Forschung

Research

Current research focuses on the following topics:

  • Computer security for complex and distributed systemsLarge and distributed computer infrastructures face important cyber-security challenges. They are high value targets for attack due the big amount of computational power, storage capacity and network resources. These systems require novel computer security approaches, that employ emerging technologies such as data mining, machine learning, autonomous reasoning systems, automatic security hardening among others. Those technologies can be employed in areas such as distributed intrusion detection, automatic vulnerability discovery, automatic vulnerability patching, and in general all the areas that allow the system administration to have a clear security panorama over the entire computational infrastructure.
  • FPGA Fault Tolerance in Particle Physics Experiments
    The increasing use of SRAM-based reconfigurable architectures at important areas of research and development like particle accelerators and space applications brings new, currently partially unattended effects on top.

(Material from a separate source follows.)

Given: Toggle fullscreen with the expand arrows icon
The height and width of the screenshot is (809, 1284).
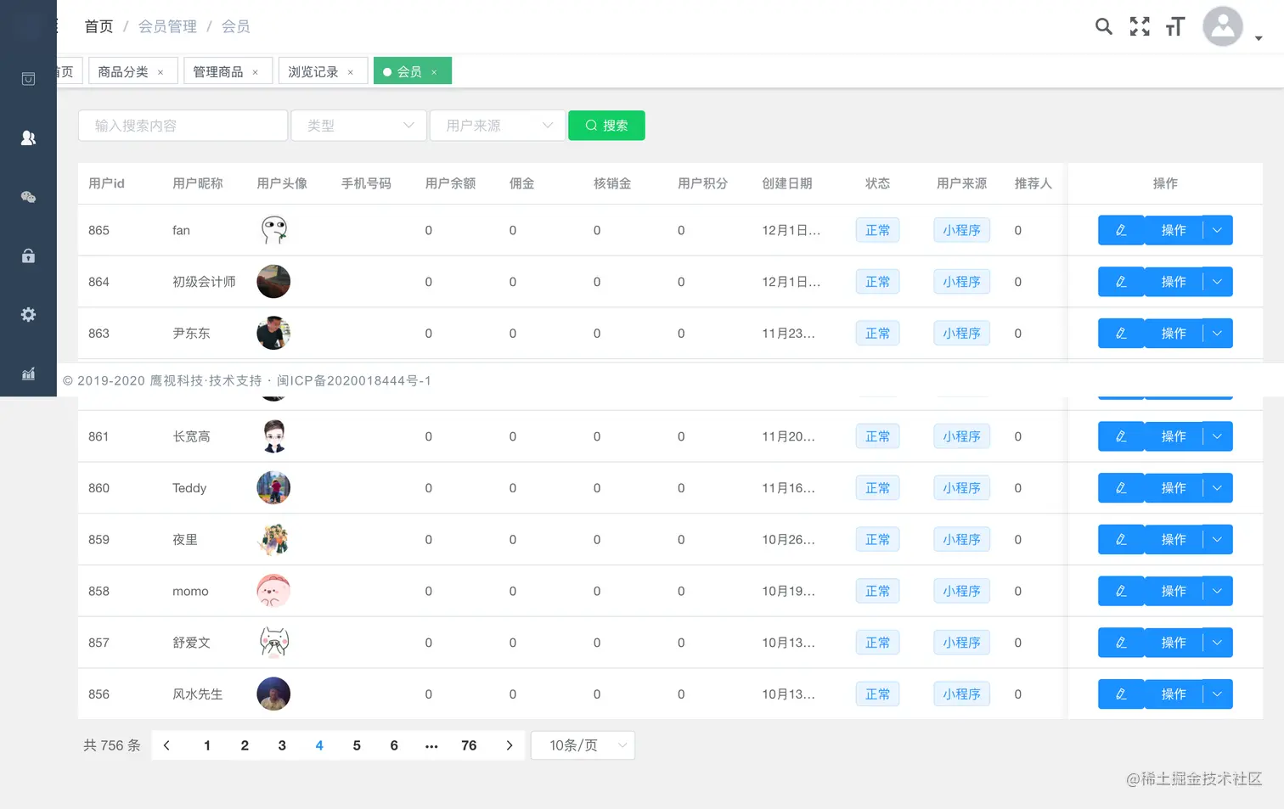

An already well known, but nevertheless important problem of such systems is its susceptibility to radiation which increases in conjunction with particle flux and energy. Unable to prevent these bit failures by the use of extensive shielding, our field of research is to use intelligent algorithms and redundancy features to eliminate each of such effects that may cause a Single Event Functional Interrupt (SEFI) which leads to miscalculation, system failure or an entire system halt.
  • ALICE DAQ & HLT Common RORC
    Currently, both DAQ and HLT independently use Read-Out Receiver Cards (RORCs) to read out the detector data. Both cards provide a PCI-X Interface and two optical links. These cards transfer the data received from the optical links to the host memory using DMA and perform controlling and preprocessing. As PCI-X gets obsolete, a new common RORC for both HLT and DAQ will be developped. This card will be based on a Xilinx Virtex-6 FPGA and have a PCI-Express Gen2 interface plus several fast optical links.
  • Dataflow Computing for Biophysics and High Energy Physics
    We use FPGAs to implement the dataflow graphs of algorithms. Dataflow computing runs every step of an algorithm in parallel and resembles a system of pipelines with synchronous operations. It maps well to FPGA hardware and can speed up algorithms for HPC by one or two orders of magnitude compared to general purpose hardware.